* [Passage shown]:
"""

I think the main advantage of hypergolic depots would be their early availability. This is not the only consideration, but in my opinion it should trump all others. Two optimisations can make this easier:

1) use them at L1/L2 initially, use (or at least allow use of) prefueled cryogenic stages to rendez-vous with a spacecraft in LEO and then to transfer it to L1/L2
2) offload most of the propellant from the spacecraft to reduce its weight and only fuel it at L1/L2

This gets rid of most (but not all) of the inefficiency of hypergolics and also allows early use of SEP (which could even be a net gain compared to all-chemical LOX/LH2, and would still require no new technologies). Under this scenario only the spacecraft would be refueled, not the transfer stages (at least not initially). This would allow another optimisation:

3) Let the spacecraft be its own depot

This would reduce the investment needed to get this going. Once you had such a system operational, you could then optimise for higher performance instead of early availability as budgets and traffic levels warranted.

"""

* [Available data]:
"""

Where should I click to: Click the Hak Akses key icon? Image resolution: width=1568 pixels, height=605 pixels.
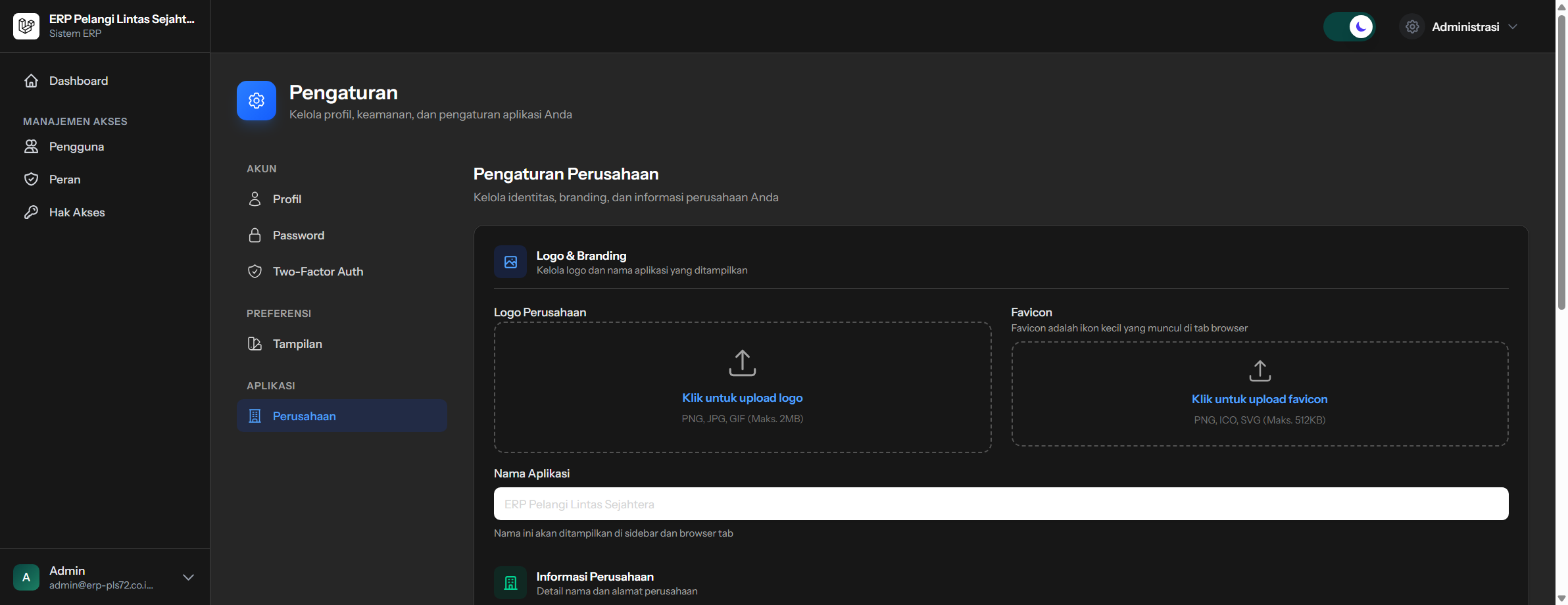pos(31,212)
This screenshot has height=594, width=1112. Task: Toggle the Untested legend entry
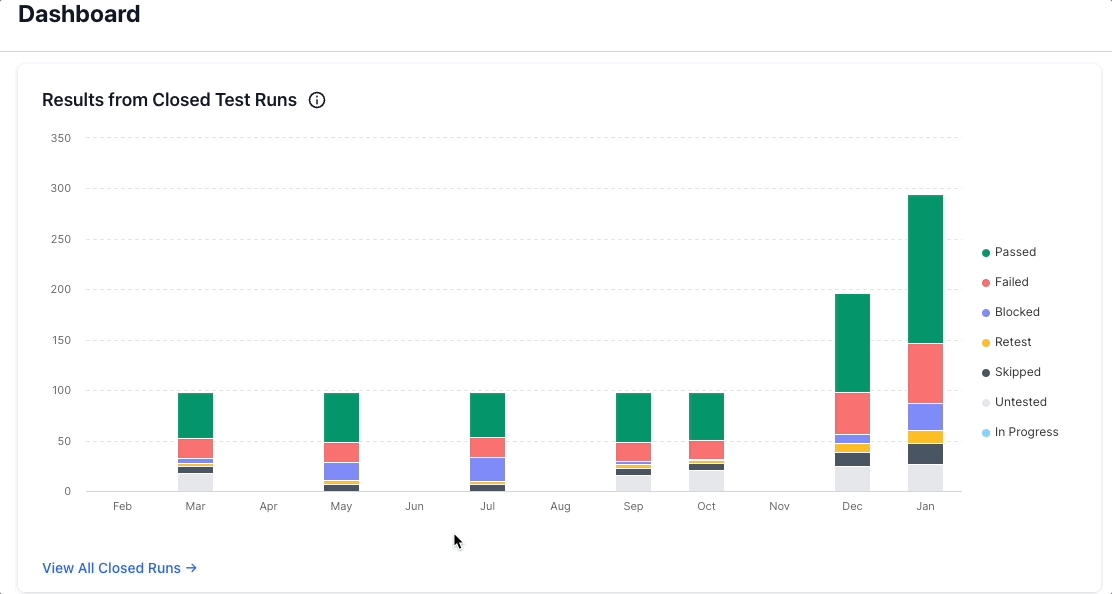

"""

* [Challenges]:
**A)** Answer these questions about the passage on hypergolic depots:
(i) What does the writer see as the main advantage of hypergolic depots?
(ii) Where does the first optimisation say the depots should be used initially?
(iii) What is the third optimisation?
**B)** Extend the passage on hypergolic depots, picking up after its final sentence.

* [Solved tasks]:
**A)**
(i) Their early availability.
(ii) At L1/L2.
(iii) Letting the spacecraft be its own depot.

**B)**
I've been arguing in favour of this for a while, mainly because it would allow us to use exploration to establish a large market for launch services for low-cost and easily divisible payloads. This in turn would give a major boost to launch vehicle R&D, hopefully leading to radically cheaper space launch, which could enable large scale commercial manned spaceflight as well as being greatly beneficial to government-funded exploration. This is essentially the New Space prescription for cheap lift, except for their inexplicable insistence on using LOX/LH2.
« Last Edit: 05/13/2012 09:54 pm by mmeijeri »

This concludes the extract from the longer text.